The Internal Revenue Service (IRS)N has issued a series of an FAQ questions and answers regarding the CARES Act coronavirus-related relief for retirement plans.

The coronavirus-related distribution and loan rules generally apply only to qualified individuals. The FAQ does not expand the definition of a qualified individual (such as someone who had COVID, negative job impact because of COVID, etc) The IRS and Treasury have received and are reviewing comments requesting an expansion of the definition of “qualified individual.”

The FAQ also stated qualified individual may choose to repay all or part of the amount of a coronavirus-related distribution within three years of the date of the distribution, provided that their plan will accept such repayment. If the qualified individual does so, they may claim a refund of the tax paid for coronavirus-related distribution that they included in income prior to the repayment date by amending their tax return.

The FAQ says that if an employer does not adopt coronavirus-related distribution rules under the CARES Act, a qualified individual who receives a distribution for any other reason (e.g., termination of employment or financial hardship) still may treat the distribution as a coronavirus-related distribution on the individual’s federal income tax return.

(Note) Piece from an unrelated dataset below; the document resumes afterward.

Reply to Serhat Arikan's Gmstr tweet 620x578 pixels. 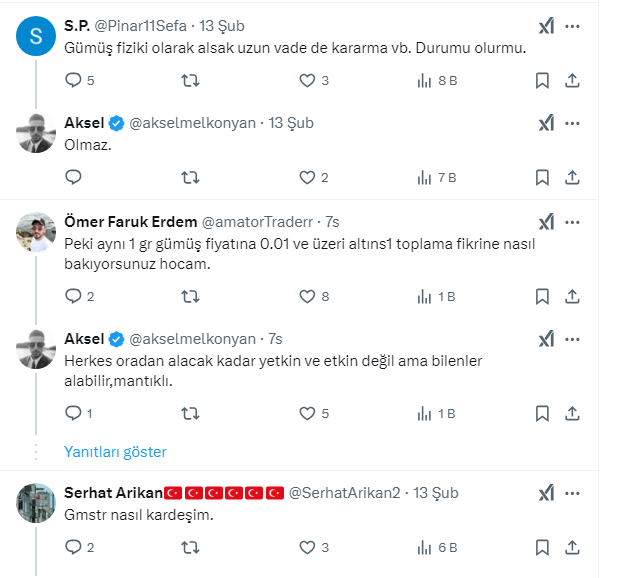73,547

There was also clarification on a participant’s certification that they are an affected individual for the CARES Act. The plan sponsor may rely on an individual’s certification that the individual satisfies the conditions to be a qualified individual in determining whether a distribution is a coronavirus-related distribution unless the plan sponsor has actual knowledge to the contrary. While the plan sponsor may rely on an individual’s certification in making and reporting a distribution, the individual is entitled to treat the distribution as a coronavirus-related distribution for purposes of the individual’s federal income tax return only if the individual actually meets the eligibility requirements.